本文抜粋:
*-*-*

既にMBDに取り組まれている方には多少くどい話になりますが、理解しておくべき基本的な事をできるだけ分かり易くまとめてみました。

モデルベース開発

制御システムの開発でモデルを使う目的は大きく分けて2つあります。

1.開発対象を深く理解する

試作品の代わりにモデルを使って評価するためには、開発対象の機能や性能を決定する要因を把握して正確なモデルを作る必要があります。

モデルのシミュレーション結果と実験で得られたデータを比較し、誤差要因を解析することにより実際の制御対象と同等な動きをするようモデルを修正します。

最初に実物による実験が必要な事に違和感があるかもしれませんが、モデル設計に必要なパラメータの取得や理論計算が難しいものがありますので、実験によるデータ取得、解析は必要不可欠です。一度基本となるモデルを開発できれば特性要因となるパラメータの変更や若干の修正・追加で同様な機種のモデル開発に応用が可能となります。

モデル化により開発対象の論理的構造を把握することが容易となります。
また、シミュレーションすることで各種パラメータの変更が特性に与える影響を見ることもできますので、開発対象の理解を深めるとともに制御システム開発の効率向上が図れます。
モデル開発

2.開発対象の代わりとするため

ECU(Electronic Control Unit)の制御プログラムを評価する場合、実際の装置に組み込んでテストする代わりにモデルが使うことができます。

図2はフィードバック制御系を表したモデルで、制御対象をモデル化したものをプラントモデル、ECUの制御アルゴリズムをモデル化したものを制御モデルと呼んでいます。
制御系モデル
評価の対象は制御モデルの評価であり、制御アルゴリズムが狙い通りの働きをしている事が目的ですので、制御対象となるプラントモデル精度や正確さは、それほど重要ではありません。もちろん、精密なモデルである方が実際に即した評価ができ好ましいのですが、精密になればシミュレーションに要する時間もコストも増大しますので、制御モデルの評価では実用的でなくなる場合も生じます。

*-*-*

データ抜粋:
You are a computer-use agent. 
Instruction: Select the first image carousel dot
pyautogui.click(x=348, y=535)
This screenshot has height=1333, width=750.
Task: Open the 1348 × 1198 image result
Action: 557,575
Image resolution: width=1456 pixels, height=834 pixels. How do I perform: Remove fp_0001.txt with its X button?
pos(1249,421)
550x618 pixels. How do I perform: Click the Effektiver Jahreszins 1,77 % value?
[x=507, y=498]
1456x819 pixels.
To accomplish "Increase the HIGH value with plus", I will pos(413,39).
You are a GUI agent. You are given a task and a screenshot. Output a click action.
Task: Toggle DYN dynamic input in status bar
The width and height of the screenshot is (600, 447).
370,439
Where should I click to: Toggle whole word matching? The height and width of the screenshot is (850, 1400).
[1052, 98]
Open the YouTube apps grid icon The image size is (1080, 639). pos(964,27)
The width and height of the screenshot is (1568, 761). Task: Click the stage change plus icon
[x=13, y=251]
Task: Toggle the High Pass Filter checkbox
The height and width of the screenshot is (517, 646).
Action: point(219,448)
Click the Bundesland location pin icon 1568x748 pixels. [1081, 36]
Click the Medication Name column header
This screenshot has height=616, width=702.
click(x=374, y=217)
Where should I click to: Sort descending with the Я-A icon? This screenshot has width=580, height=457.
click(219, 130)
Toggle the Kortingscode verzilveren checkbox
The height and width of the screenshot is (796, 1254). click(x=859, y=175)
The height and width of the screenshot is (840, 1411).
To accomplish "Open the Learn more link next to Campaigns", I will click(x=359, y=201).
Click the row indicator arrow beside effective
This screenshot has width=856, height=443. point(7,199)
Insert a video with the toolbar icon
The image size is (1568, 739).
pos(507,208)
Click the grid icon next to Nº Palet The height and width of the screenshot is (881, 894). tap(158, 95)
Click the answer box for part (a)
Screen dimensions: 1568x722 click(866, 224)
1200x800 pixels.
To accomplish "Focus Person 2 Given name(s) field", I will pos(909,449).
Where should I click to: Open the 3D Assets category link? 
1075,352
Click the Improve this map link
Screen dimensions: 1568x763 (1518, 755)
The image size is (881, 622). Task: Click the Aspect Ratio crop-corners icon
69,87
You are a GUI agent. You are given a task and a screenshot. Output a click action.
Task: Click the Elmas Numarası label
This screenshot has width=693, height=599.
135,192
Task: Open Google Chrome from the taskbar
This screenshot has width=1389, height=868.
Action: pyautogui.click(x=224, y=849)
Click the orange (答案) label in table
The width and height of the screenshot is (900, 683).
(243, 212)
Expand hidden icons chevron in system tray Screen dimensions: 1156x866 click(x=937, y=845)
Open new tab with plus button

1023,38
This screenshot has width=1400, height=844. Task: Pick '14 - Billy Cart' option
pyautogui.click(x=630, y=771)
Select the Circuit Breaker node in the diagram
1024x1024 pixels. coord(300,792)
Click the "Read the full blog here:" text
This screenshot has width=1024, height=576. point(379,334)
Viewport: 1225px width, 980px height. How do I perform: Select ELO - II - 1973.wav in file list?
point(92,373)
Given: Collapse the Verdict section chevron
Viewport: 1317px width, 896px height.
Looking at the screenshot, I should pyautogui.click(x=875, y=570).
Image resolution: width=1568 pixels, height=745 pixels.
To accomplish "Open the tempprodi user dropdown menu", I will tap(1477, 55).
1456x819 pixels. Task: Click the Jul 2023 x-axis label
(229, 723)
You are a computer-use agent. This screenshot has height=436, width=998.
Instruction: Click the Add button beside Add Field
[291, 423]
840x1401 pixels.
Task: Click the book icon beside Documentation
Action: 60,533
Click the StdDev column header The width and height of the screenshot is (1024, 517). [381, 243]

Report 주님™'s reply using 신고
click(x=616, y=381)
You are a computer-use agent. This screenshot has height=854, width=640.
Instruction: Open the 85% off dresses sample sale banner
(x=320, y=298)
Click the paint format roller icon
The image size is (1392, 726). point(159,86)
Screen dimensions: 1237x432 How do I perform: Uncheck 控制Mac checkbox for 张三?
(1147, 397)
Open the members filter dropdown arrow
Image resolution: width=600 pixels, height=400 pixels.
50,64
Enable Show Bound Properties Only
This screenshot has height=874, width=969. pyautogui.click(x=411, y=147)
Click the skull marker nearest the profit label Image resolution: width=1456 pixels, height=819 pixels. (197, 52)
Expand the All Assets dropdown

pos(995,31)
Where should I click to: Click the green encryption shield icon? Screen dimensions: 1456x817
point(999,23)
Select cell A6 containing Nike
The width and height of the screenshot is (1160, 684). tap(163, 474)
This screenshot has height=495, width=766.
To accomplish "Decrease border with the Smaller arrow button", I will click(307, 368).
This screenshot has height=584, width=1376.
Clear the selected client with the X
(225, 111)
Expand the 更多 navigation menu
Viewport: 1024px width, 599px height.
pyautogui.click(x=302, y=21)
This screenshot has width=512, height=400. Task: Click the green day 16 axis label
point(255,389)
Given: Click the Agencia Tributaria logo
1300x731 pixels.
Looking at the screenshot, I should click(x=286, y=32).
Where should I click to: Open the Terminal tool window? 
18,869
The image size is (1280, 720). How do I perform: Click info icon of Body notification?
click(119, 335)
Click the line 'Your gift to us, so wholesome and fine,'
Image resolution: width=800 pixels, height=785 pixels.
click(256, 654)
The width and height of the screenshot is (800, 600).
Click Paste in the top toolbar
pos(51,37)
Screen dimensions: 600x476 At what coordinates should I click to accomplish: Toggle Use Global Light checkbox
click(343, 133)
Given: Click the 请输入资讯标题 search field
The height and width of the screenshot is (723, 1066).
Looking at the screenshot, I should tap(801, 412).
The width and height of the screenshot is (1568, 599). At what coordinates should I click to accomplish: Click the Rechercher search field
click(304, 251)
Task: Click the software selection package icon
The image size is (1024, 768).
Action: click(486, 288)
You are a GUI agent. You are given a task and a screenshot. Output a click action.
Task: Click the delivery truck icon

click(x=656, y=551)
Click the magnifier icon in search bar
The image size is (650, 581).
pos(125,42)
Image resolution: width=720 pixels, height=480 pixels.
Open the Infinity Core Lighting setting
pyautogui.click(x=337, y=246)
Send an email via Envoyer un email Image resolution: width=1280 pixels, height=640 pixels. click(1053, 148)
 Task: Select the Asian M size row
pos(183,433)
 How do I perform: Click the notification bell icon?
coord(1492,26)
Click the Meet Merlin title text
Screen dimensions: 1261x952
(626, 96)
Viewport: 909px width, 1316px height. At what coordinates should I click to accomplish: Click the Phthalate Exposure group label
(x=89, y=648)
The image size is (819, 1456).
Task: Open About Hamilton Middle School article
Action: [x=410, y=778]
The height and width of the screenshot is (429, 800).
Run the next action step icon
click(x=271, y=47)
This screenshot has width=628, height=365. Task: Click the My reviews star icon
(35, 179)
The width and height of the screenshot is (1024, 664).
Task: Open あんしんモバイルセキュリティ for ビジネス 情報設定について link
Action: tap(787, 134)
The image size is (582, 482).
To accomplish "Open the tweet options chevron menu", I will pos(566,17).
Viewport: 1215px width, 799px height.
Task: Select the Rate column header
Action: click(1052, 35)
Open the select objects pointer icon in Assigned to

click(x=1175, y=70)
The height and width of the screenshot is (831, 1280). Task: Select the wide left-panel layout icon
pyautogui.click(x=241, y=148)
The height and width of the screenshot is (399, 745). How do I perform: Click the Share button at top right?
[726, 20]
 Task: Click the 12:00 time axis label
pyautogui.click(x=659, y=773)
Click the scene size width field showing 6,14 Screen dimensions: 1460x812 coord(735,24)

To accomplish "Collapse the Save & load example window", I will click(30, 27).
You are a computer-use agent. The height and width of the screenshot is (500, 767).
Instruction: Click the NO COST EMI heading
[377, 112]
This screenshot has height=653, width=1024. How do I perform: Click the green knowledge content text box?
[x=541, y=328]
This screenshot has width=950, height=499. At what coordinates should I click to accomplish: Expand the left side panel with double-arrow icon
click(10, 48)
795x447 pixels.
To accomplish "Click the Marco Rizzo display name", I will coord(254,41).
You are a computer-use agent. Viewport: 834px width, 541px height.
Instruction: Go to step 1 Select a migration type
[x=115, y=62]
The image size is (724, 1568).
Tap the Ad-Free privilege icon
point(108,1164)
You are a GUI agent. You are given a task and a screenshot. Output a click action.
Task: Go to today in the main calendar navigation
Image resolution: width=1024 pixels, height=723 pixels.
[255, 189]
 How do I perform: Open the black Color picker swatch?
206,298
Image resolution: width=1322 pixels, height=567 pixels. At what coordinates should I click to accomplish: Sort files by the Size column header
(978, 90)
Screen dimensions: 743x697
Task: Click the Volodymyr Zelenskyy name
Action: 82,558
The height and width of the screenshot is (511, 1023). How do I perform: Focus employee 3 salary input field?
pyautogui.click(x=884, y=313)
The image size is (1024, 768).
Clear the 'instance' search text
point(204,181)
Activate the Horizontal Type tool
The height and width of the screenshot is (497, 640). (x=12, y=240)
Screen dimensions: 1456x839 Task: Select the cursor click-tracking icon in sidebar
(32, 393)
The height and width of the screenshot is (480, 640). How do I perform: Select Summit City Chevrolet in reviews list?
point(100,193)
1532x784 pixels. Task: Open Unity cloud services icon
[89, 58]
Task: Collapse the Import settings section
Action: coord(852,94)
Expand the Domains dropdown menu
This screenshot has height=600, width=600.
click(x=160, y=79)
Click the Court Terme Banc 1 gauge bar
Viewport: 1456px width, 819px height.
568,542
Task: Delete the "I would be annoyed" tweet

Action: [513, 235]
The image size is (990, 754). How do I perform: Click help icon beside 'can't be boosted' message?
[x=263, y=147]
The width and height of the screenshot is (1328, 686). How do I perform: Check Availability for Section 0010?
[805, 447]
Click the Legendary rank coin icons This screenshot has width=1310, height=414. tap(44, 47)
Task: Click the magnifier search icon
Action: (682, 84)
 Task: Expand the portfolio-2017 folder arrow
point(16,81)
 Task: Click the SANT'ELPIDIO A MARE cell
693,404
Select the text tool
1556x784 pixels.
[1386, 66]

*-*-*

演習問題:
A. モデルベース開発の本文では、制御対象をモデル化したものを何と呼んでいますか。
B. モデルベース開発の本文で、「最初に実物による実験が必要な」を含む語句から始まり「を制御モデルと呼んでいます。」で終わる部分を、「プラントモデル」を「制御対象モデル」に置き換えて書き直してください。
C. モデルベース開発の本文の続きを、最後の文の後から書き進めてください。

記述解答:
A. プラントモデル

B.
最初に実物による実験が必要な事に違和感があるかもしれませんが、モデル設計に必要なパラメータの取得や理論計算が難しいものがありますので、実験によるデータ取得、解析は必要不可欠です。一度基本となるモデルを開発できれば特性要因となるパラメータの変更や若干の修正・追加で同様な機種のモデル開発に応用が可能となります。

モデル化により開発対象の論理的構造を把握することが容易となります。
また、シミュレーションすることで各種パラメータの変更が特性に与える影響を見ることもできますので、開発対象の理解を深めるとともに制御システム開発の効率向上が図れます。
モデル開発

2.開発対象の代わりとするため

ECU(Electronic Control Unit)の制御プログラムを評価する場合、実際の装置に組み込んでテストする代わりにモデルが使うことができます。

図2はフィードバック制御系を表したモデルで、制御対象をモデル化したものを制御対象モデル、ECUの制御アルゴリズムをモデル化したものを制御モデルと呼んでいます。

C.
制御モデルからの出力を受けて、相応の応答を適時返す事ができれば十分ですので、目的に合った精度でプラントモデルを作る事が必要です。

モデリングツール

モデルを作るにはC言語でも可能ですが、効率よくモデルを作成するためにモデル言語があり、代表的なものにMATLAB※1があります。

MATLAB自体はスクリプト言語ですが、Simulink※1と呼ばれるブロック線図を用いてモデルを設計するツールがあります。Simulinkにはグラフィカルなエディターがあり、必要なモデル部品(ブロック)をドラッグ&ドロップでモデル作成が効率よくできます。また、作成したモデルはその場でシミュレーションして、その動作や処理結果を確認できます。チャートやグラフとして視覚的に確認することもできますので、モデル作成の信頼性も向上します。

制御モデルの場合、モデルからC言語のプログラムコードを生成することができますが、マイコンに搭載するにはマイコンのアーキテクチャに合わせて若干の修正が必要となります。マイコンに搭載可能となるよう修正を加えたものは実装モデルと言われています。これに対し、元となる制御モデルは仕様モデル言われています。

一方で、C言語で直接設計するよりSimulinkから生成されるコードのサイズが若干大きくなることや、予め用意されていないブロックは自作する必要があることなどのデメリットもありますが、生産性と信頼性の向上のメリットの方が大きいと思われます。

※1 MathWorks社の登録商標
ブロック線図によるモデル設計

シミュレータ

モデルは物理式や論理式で構成されており、コンピューター上で計算(シミュレーション)することができます。
シミュレータは、シミュレーションにより実機(実際の装置)を使った実験と同等な結果を得るものです。

シミュレータを用いた実験結果は、その信頼性については実機に及びませんが、同じ条件で何度でも試験ができること、運転条件設定の自由度が高いことなどの特徴があります。この特徴を活かした実機にはないシミュレータのメリットとしては以下のようなものがあります。

1. テスト結果の再現性が高い

同一条件であっても実機では不確定要因があり実験結果に差異が生じる場合があるが、シミュレータでは結果は常に一致する※2。
※2 実際には演算タイミングや割込み要因などで結果が異なる場合もある。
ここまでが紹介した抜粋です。